Dieses Pferd wollte nicht aufhören, sie zu umarmen – dann fanden die Ärzte etwas Schreckliches

Zuerst schien nichts fehl am Platz zu sein. Die Tage vergingen so wie immer – langsam, gleichmäßig, vorhersehbar. Jolene passte sich an die Veränderungen an und nahm die Dinge etwas leichter, während Ricky sich mehr um die Farm kümmerte. Und Keola… war immer noch Keola. Ruhig. Gehorsam. Unverändert.


Pferde sind bekanntlich sensible Wesen. Sie nehmen Töne, Bewegungen und sogar Stimmungen auf, von denen die Menschen nicht wissen, dass sie sie zeigen. Und Keola schien schon immer ein wenig aufmerksamer zu sein als die meisten. Wann immer Jolene das Feld betrat, trieb Keola auf sie zu – nicht gehetzt, nicht unruhig. Nur… präsent. Sie beobachtete. In ihrer Nähe bleibend.

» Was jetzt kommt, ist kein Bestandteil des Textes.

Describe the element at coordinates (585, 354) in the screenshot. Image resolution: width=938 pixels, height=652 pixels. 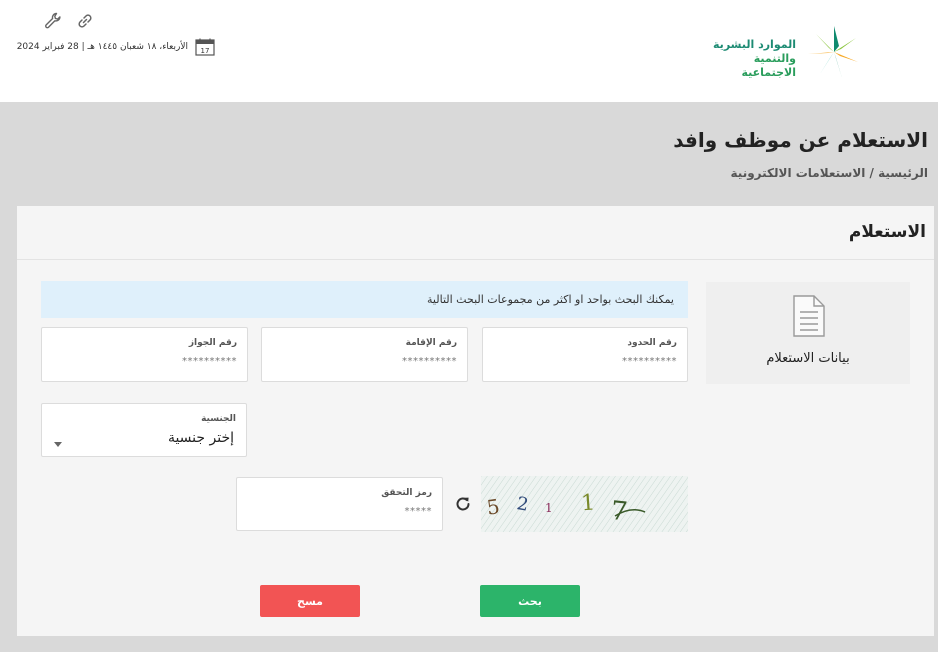
I see `border-number-field: رقم الحدود **********` at that location.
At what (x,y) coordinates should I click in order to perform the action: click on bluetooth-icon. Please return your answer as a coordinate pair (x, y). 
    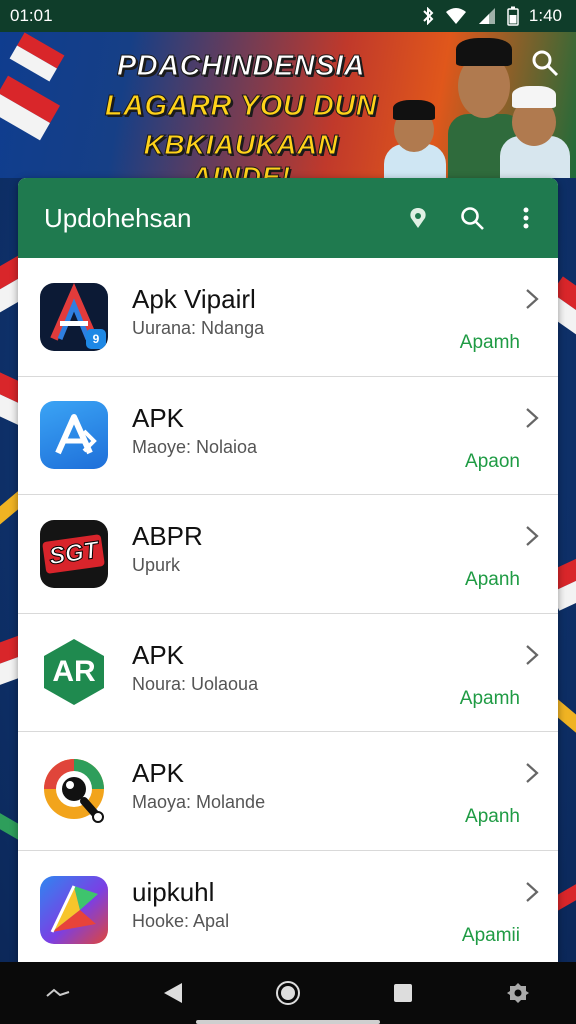
    Looking at the image, I should click on (428, 16).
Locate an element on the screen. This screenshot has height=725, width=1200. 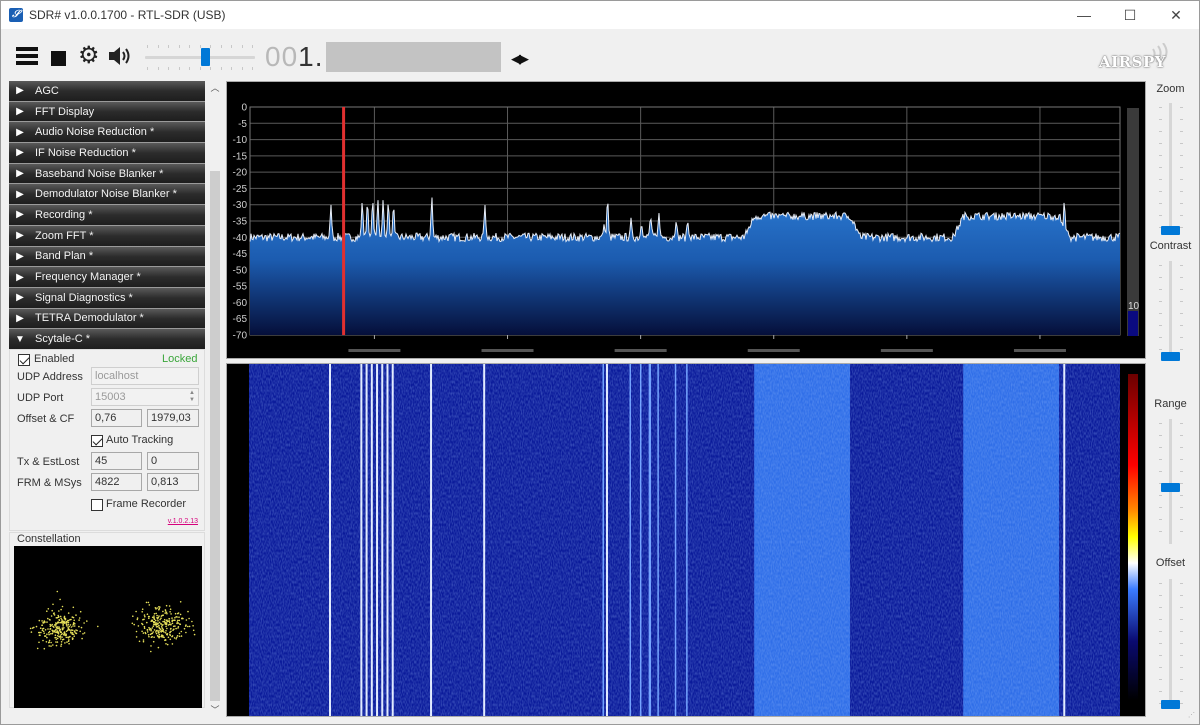
section-header-audio-noise-reduction: ▶ Audio Noise Reduction * is located at coordinates (107, 133).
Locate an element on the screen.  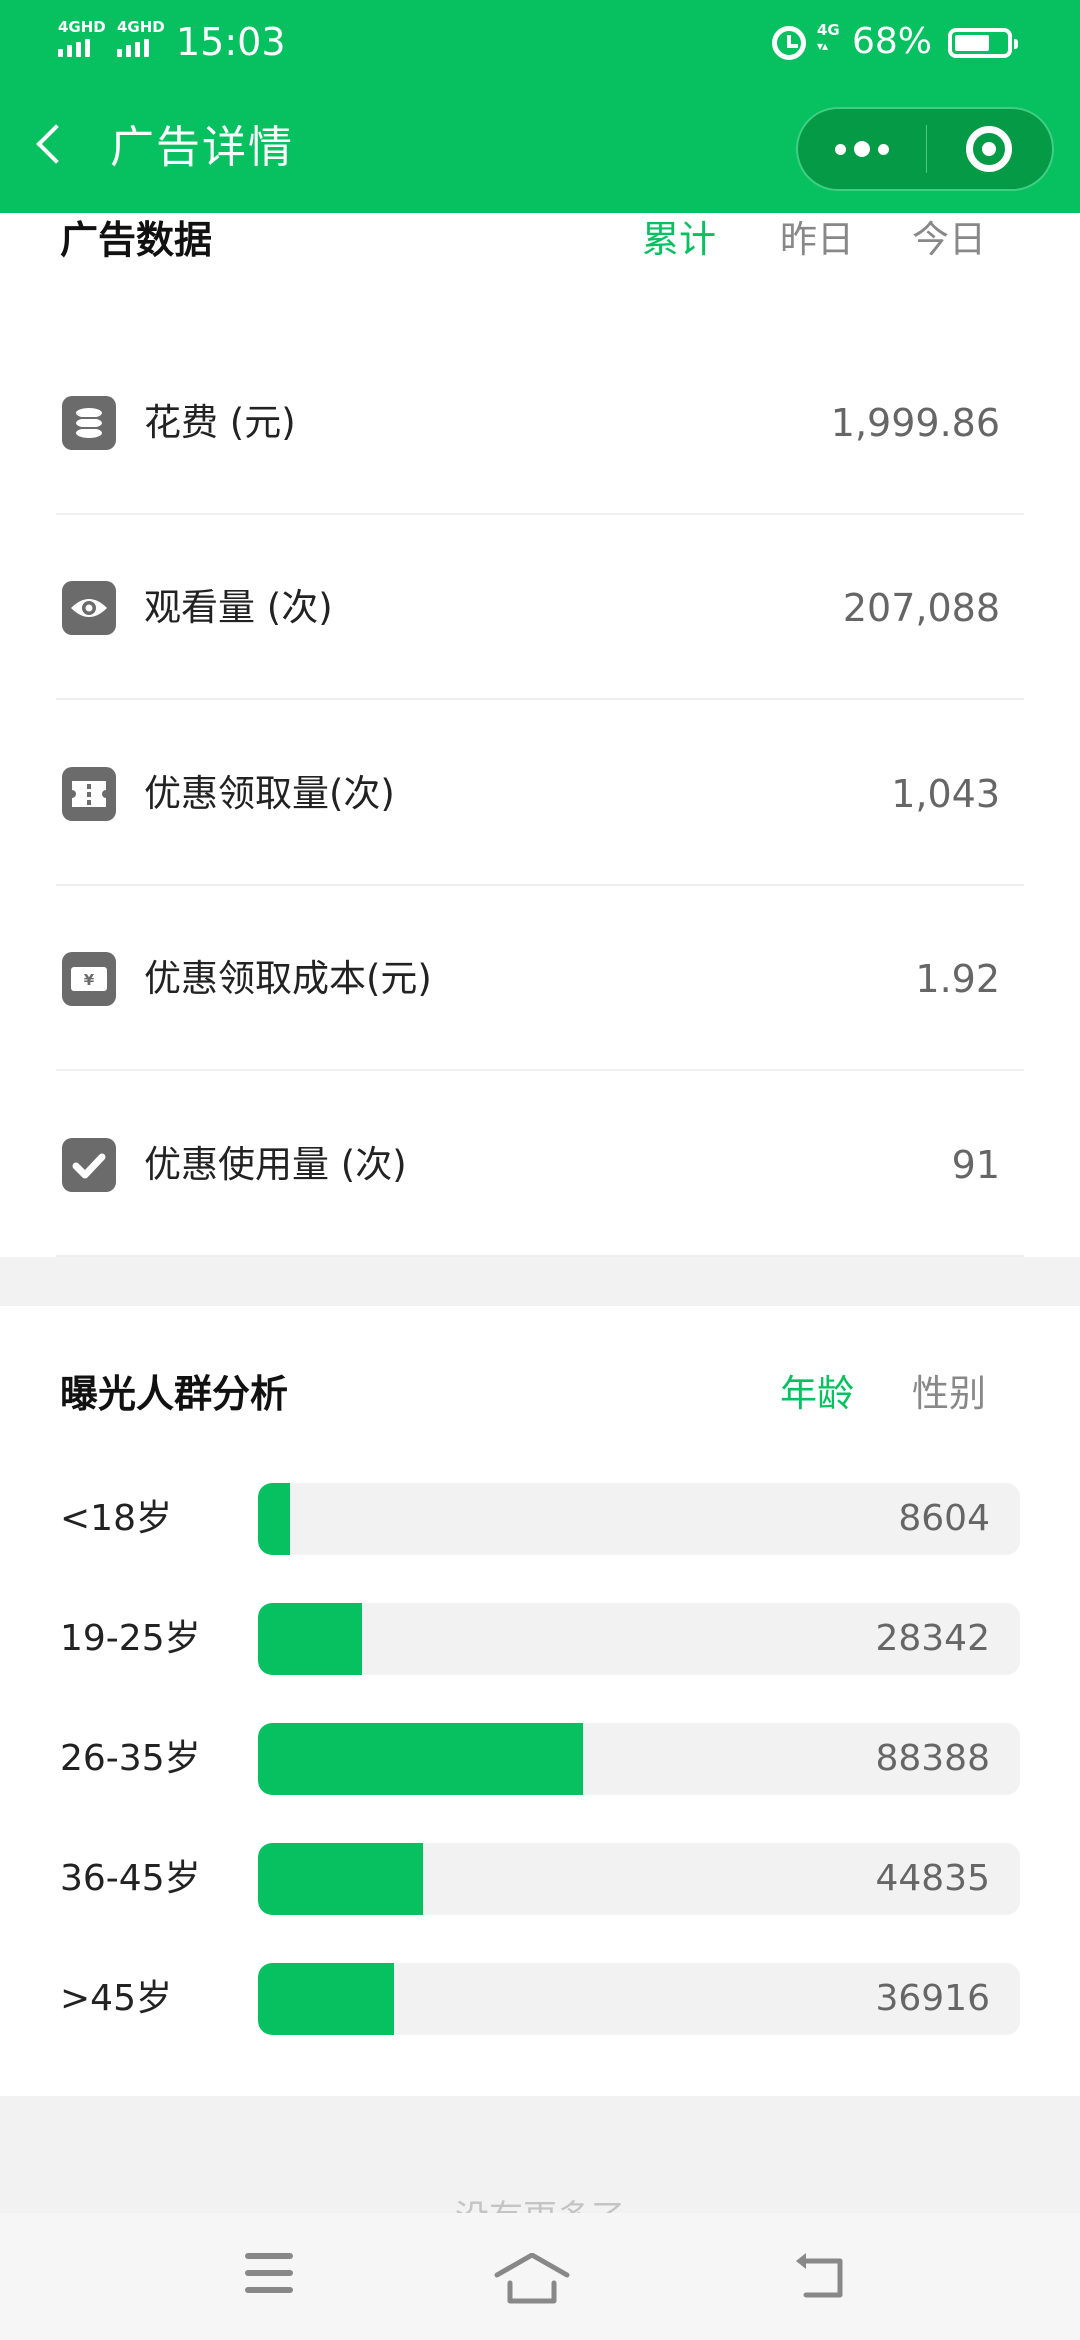
age-label: 36-45岁 is located at coordinates (130, 1878).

Jolene dachte sich nicht viel dabei. Es fühlte sich natürlich an. Sogar tröstlich. „Da bist du ja“, murmelte sie und streckte die Hand aus, als Keola neben ihr stehen blieb. „Siehst du?“ Sagte Ricky einmal lächelnd. „Sie weiß es.“ Jolene lachte es weg.


Damals schien es noch harmlos. Nur eine leise Veränderung. Eine kleine Veränderung. Aber langsam… fast zu langsam, um es zuerst zu bemerken… begann sich diese Nähe anders anzufühlen.